- yorum yaparsaniz mutlu😻 yapmazsaniz kizgin😾 ve uzgun😿 oluyomusum guys-
Henüz kargalar kahvaltısını etmeden uyanmıştık. Hana teyzeye bahçeyi düzenlemesine yardım edeceğime dair söz verdiğimden markete gitmeden önce onun için zaman yaratmam gerekmişti. Bahçe işlerinden anladığım da yoktu ama Hana teyze ile vakit geçirmek bana iyi gelebilirdi. Zira mide krampları ve öfke patlamaları ile geçen bir geceden sonra beni kendime getirebilecek tek şey onun sıcak gülümsemesi. Aptal Taehyun yüzünden gözüme tüm gece uyku girmemişti. Bir iki saat uyuduktan sonra da erkenden kalkmıştım. Neyse ki ben uyandığımda evden çoktan gitmişti. Onunla kavga etmek yerine kaçıp gittiğim için içimi saran pişmanlık onu görürsem yeniden beni rahatsız etmeye başlardı. Bu yüzden ortalıkta olmaması iyiydi.
Bahçede yapılacak pek de bir iş yoktu aslında. Bazı yabani otlar bitmişti Hana teyzenin bitkilerinin arasında. Dikenler otları çevrelemeye başlamıştı. Bir an önce temizlenmesi gerekiyordu. Onun dışında bahçe tertemiz ve düzenliydi.

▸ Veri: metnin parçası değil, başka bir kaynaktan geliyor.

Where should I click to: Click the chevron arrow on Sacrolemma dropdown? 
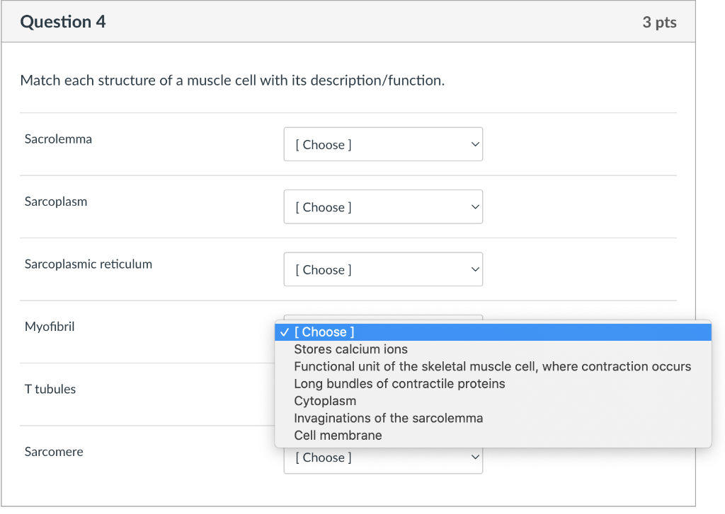tap(474, 144)
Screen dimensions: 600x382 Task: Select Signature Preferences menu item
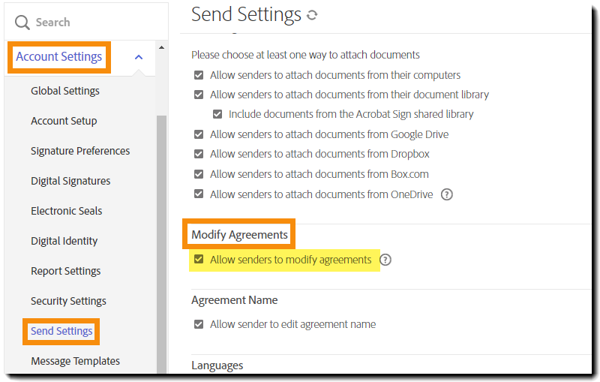tap(80, 151)
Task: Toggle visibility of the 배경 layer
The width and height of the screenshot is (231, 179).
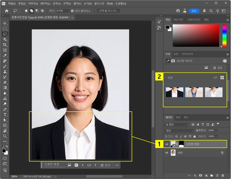Action: tap(167, 152)
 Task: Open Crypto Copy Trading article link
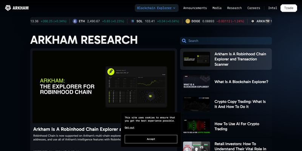click(240, 104)
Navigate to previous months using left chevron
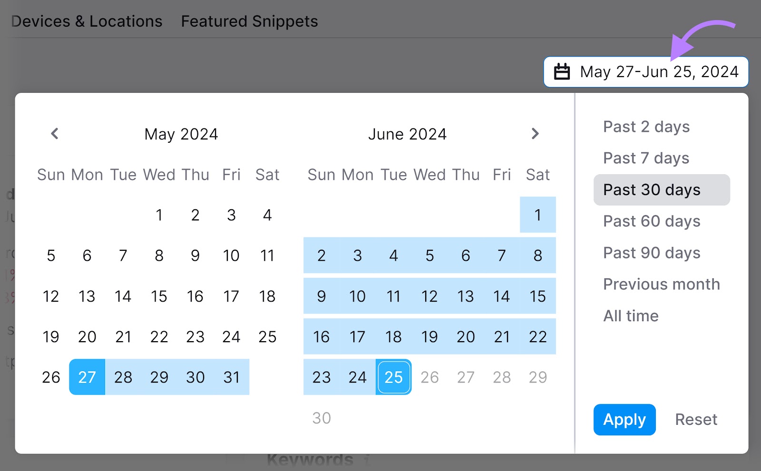 pyautogui.click(x=54, y=134)
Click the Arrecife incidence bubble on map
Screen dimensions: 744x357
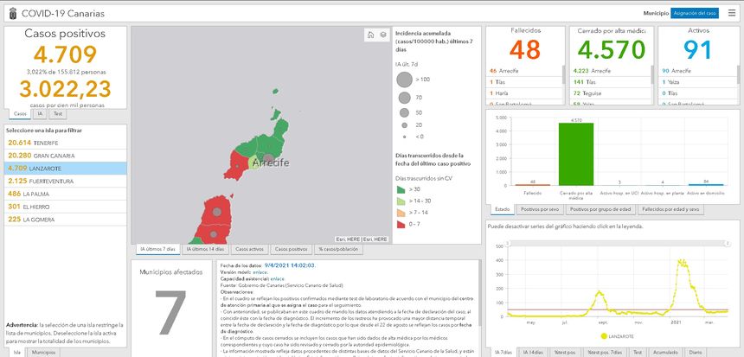(254, 162)
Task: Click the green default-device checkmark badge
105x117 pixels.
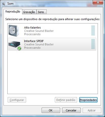Action: click(19, 48)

Ancak işlerin kolay olması benim bunları kolaylıkla yapabileceğim anlamına gelmiyordu. Yalnızca baş belası bir astım değildi uğraştığım şey; polen alerjim de böyle bir kasabada yaşamamı zorlaştıran bir etkendi. Otların arasına girdiğimden beri bacaklarım ve kollarım fena halde kaşınıyordu. Elimdeki orak ile yabani otlardan kurtulurken bir yandan da kaşınıp duruyordum. Tırnaklarımı ne kadar sert bastırsam da kaşıntım durmak bilmiyordu. En sonunda Hana teyze bu halimi fark edip beni otlardan uzaklaştırdı. Her ne kadar dirensem de yeniden yardım etmeme izin vermedi.
"Benim yardıma ihtiyacım yoktu bir tanem, sadece seninle vakit geçirmek istediğim için istedim bunu senden. Alerjin olduğunu bilseydim hiç bulaştırmazdım seni."
Otlardan biraz uzaklaşıp gıcırdayıp duran bahçe salıncağında bağdaş kurdum. Böyle şeyler düşünmesi çok tatlıydı. Ben de onunla vakit geçirip uzun uzun konuşmak istiyordum çünkü. O yapmaya çalıştığı işine devam ederken kafamda dönüp duran sorulardan birini tuttum ve ona yönelttim çekingence.
"Hana teyze." dedim.
"Efendim tatlım " dedi başını çevirmeden.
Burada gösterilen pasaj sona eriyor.